_REQUIREMENTS_. Copy the records below verbatim, from the first line through the last.

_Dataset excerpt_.
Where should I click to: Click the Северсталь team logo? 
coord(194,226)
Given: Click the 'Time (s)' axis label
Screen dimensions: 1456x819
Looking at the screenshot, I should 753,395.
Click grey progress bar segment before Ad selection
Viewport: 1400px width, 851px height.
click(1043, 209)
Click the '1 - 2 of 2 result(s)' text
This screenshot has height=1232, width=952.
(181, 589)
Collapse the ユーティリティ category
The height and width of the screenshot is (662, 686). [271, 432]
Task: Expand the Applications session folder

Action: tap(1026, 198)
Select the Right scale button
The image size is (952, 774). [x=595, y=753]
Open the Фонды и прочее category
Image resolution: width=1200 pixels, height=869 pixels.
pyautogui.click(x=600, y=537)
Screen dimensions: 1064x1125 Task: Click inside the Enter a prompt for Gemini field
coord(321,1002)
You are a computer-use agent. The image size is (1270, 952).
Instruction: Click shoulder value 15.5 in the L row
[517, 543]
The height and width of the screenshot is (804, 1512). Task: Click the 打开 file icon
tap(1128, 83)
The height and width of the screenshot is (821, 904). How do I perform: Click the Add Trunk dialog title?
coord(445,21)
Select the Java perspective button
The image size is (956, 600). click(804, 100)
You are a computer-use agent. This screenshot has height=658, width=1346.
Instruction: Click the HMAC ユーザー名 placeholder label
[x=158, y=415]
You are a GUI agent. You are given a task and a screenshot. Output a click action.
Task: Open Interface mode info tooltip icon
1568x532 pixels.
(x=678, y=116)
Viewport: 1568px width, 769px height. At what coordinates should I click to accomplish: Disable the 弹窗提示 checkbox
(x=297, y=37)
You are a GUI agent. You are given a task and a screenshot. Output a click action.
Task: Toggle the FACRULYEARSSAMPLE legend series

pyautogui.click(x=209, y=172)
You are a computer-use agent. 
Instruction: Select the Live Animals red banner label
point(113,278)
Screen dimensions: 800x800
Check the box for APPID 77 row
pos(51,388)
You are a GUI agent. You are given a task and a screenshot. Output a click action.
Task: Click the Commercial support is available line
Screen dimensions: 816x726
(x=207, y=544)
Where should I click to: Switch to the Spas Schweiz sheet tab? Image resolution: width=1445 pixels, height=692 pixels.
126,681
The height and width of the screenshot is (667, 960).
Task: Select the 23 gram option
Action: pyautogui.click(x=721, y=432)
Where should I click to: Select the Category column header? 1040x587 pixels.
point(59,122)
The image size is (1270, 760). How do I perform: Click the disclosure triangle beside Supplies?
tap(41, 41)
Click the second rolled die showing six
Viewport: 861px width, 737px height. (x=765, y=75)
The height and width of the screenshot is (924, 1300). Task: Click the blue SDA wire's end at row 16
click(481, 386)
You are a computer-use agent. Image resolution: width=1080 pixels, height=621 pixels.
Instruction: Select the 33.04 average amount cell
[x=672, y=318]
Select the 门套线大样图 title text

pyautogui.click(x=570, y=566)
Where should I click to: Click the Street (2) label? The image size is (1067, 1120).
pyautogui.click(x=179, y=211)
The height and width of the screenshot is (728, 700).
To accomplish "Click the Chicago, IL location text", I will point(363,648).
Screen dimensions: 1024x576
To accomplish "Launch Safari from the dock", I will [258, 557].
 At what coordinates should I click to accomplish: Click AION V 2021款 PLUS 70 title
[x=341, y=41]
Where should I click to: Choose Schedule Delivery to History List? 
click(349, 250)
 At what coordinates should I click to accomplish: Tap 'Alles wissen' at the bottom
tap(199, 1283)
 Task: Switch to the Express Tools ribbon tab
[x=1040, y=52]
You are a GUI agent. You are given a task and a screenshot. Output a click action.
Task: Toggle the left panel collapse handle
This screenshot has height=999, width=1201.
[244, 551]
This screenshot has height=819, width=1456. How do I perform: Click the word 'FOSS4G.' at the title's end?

_ANSWER TO THE TASK_.
Where should I click to: Click the Северсталь team logo? 
coord(194,226)
Given: Click the 'Time (s)' axis label
Screen dimensions: 1456x819
Looking at the screenshot, I should 753,395.
Click grey progress bar segment before Ad selection
Viewport: 1400px width, 851px height.
click(1043, 209)
Click the '1 - 2 of 2 result(s)' text
This screenshot has height=1232, width=952.
(181, 589)
Collapse the ユーティリティ category
The height and width of the screenshot is (662, 686). [271, 432]
Task: Expand the Applications session folder

Action: tap(1026, 198)
Select the Right scale button
The image size is (952, 774). [x=595, y=753]
Open the Фонды и прочее category
Image resolution: width=1200 pixels, height=869 pixels.
pyautogui.click(x=600, y=537)
Screen dimensions: 1064x1125 Task: Click inside the Enter a prompt for Gemini field
coord(321,1002)
You are a computer-use agent. The image size is (1270, 952).
Instruction: Click shoulder value 15.5 in the L row
[517, 543]
The height and width of the screenshot is (804, 1512). Task: Click the 打开 file icon
tap(1128, 83)
The height and width of the screenshot is (821, 904). How do I perform: Click the Add Trunk dialog title?
coord(445,21)
Select the Java perspective button
The image size is (956, 600). click(804, 100)
You are a computer-use agent. This screenshot has height=658, width=1346.
Instruction: Click the HMAC ユーザー名 placeholder label
[x=158, y=415]
You are a GUI agent. You are given a task and a screenshot. Output a click action.
Task: Open Interface mode info tooltip icon
1568x532 pixels.
(x=678, y=116)
Viewport: 1568px width, 769px height. At what coordinates should I click to accomplish: Disable the 弹窗提示 checkbox
(x=297, y=37)
You are a GUI agent. You are given a task and a screenshot. Output a click action.
Task: Toggle the FACRULYEARSSAMPLE legend series

pyautogui.click(x=209, y=172)
You are a computer-use agent. 
Instruction: Select the Live Animals red banner label
point(113,278)
Screen dimensions: 800x800
Check the box for APPID 77 row
pos(51,388)
You are a GUI agent. You are given a task and a screenshot. Output a click action.
Task: Click the Commercial support is available line
Screen dimensions: 816x726
(x=207, y=544)
Where should I click to: Switch to the Spas Schweiz sheet tab? Image resolution: width=1445 pixels, height=692 pixels.
126,681
The height and width of the screenshot is (667, 960).
Task: Select the 23 gram option
Action: pyautogui.click(x=721, y=432)
Where should I click to: Select the Category column header? 1040x587 pixels.
point(59,122)
The image size is (1270, 760). How do I perform: Click the disclosure triangle beside Supplies?
tap(41, 41)
Click the second rolled die showing six
Viewport: 861px width, 737px height. (x=765, y=75)
The height and width of the screenshot is (924, 1300). Task: Click the blue SDA wire's end at row 16
click(481, 386)
You are a computer-use agent. Image resolution: width=1080 pixels, height=621 pixels.
Instruction: Select the 33.04 average amount cell
[x=672, y=318]
Select the 门套线大样图 title text

pyautogui.click(x=570, y=566)
Where should I click to: Click the Street (2) label? The image size is (1067, 1120).
pyautogui.click(x=179, y=211)
The height and width of the screenshot is (728, 700).
To accomplish "Click the Chicago, IL location text", I will point(363,648).
Screen dimensions: 1024x576
To accomplish "Launch Safari from the dock", I will [258, 557].
 At what coordinates should I click to accomplish: Click AION V 2021款 PLUS 70 title
[x=341, y=41]
Where should I click to: Choose Schedule Delivery to History List? 
click(349, 250)
 At what coordinates should I click to accomplish: Tap 'Alles wissen' at the bottom
tap(199, 1283)
 Task: Switch to the Express Tools ribbon tab
[x=1040, y=52]
You are a GUI agent. You are given a task and a screenshot. Output a click action.
Task: Toggle the left panel collapse handle
This screenshot has height=999, width=1201.
[244, 551]
This screenshot has height=819, width=1456. How do I perform: Click the word 'FOSS4G.' at the title's end?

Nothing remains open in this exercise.